== Collected data entries ==
'''

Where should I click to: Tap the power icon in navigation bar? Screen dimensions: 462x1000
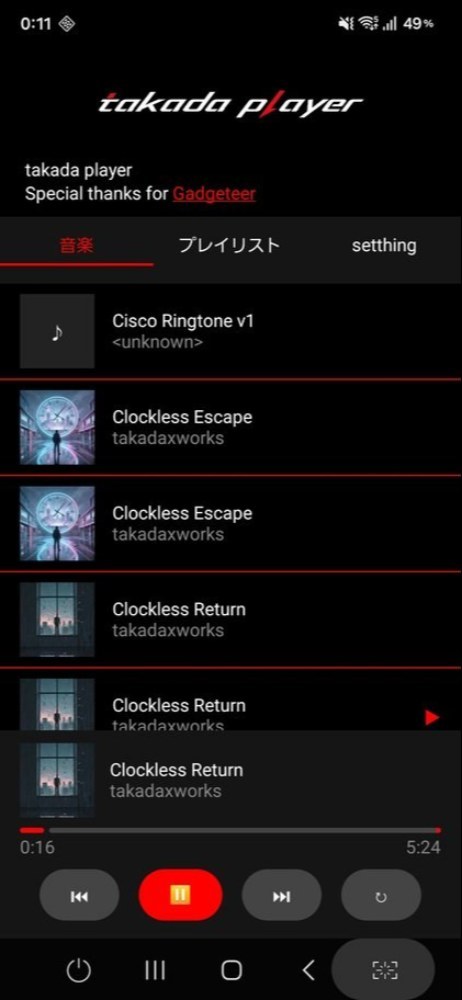pyautogui.click(x=78, y=971)
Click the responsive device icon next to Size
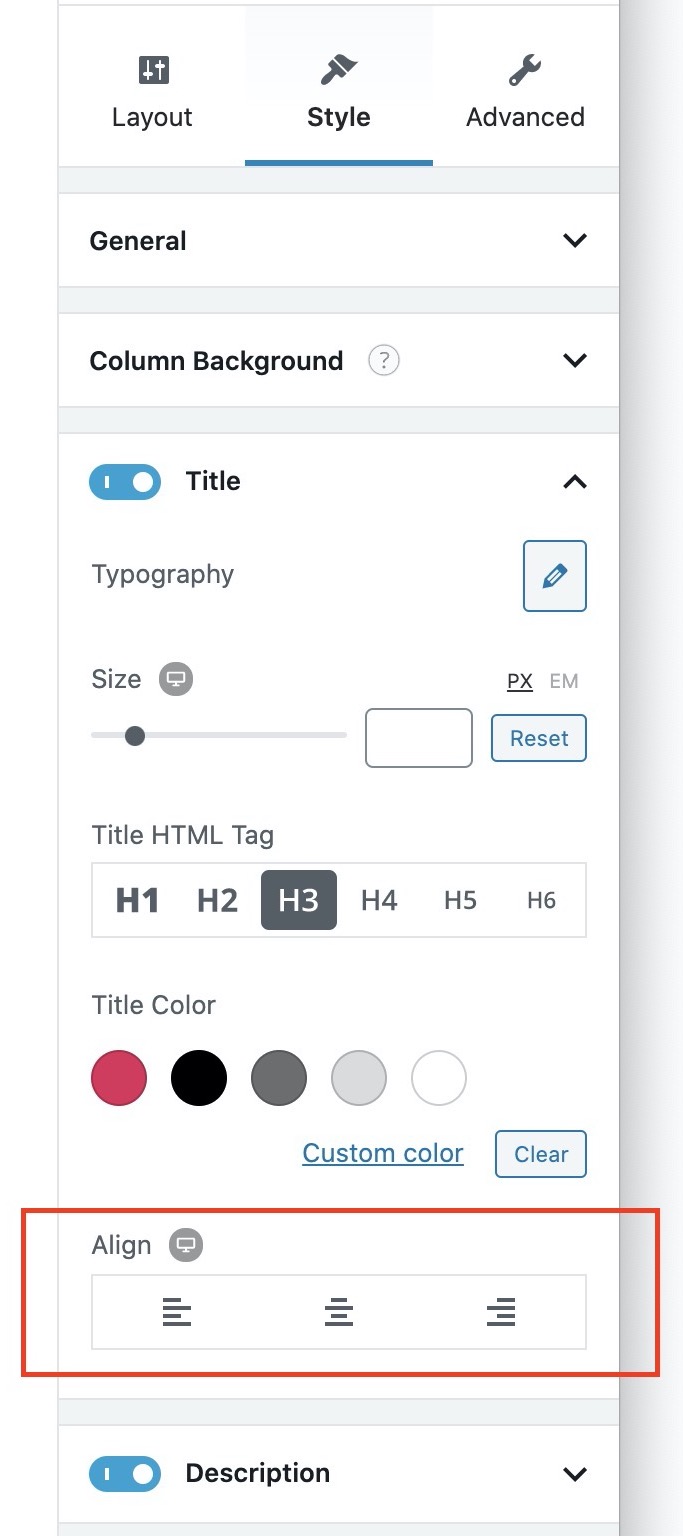 click(176, 679)
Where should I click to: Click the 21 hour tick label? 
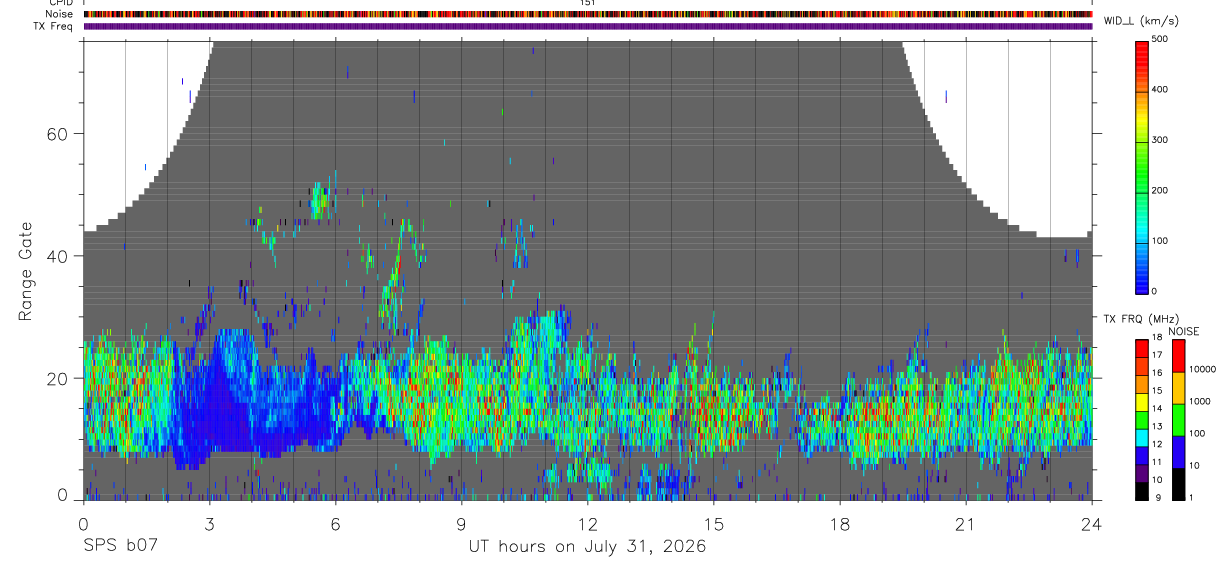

'''

== Exercise goal ==
Write out again, exactly, each line from the one containing "Click the responsive device icon next to Size" through the last line of the entries, and omit every picture.

== Answer box ==
Click the responsive device icon next to Size
 click(176, 679)
Where should I click to: Click the 21 hour tick label? 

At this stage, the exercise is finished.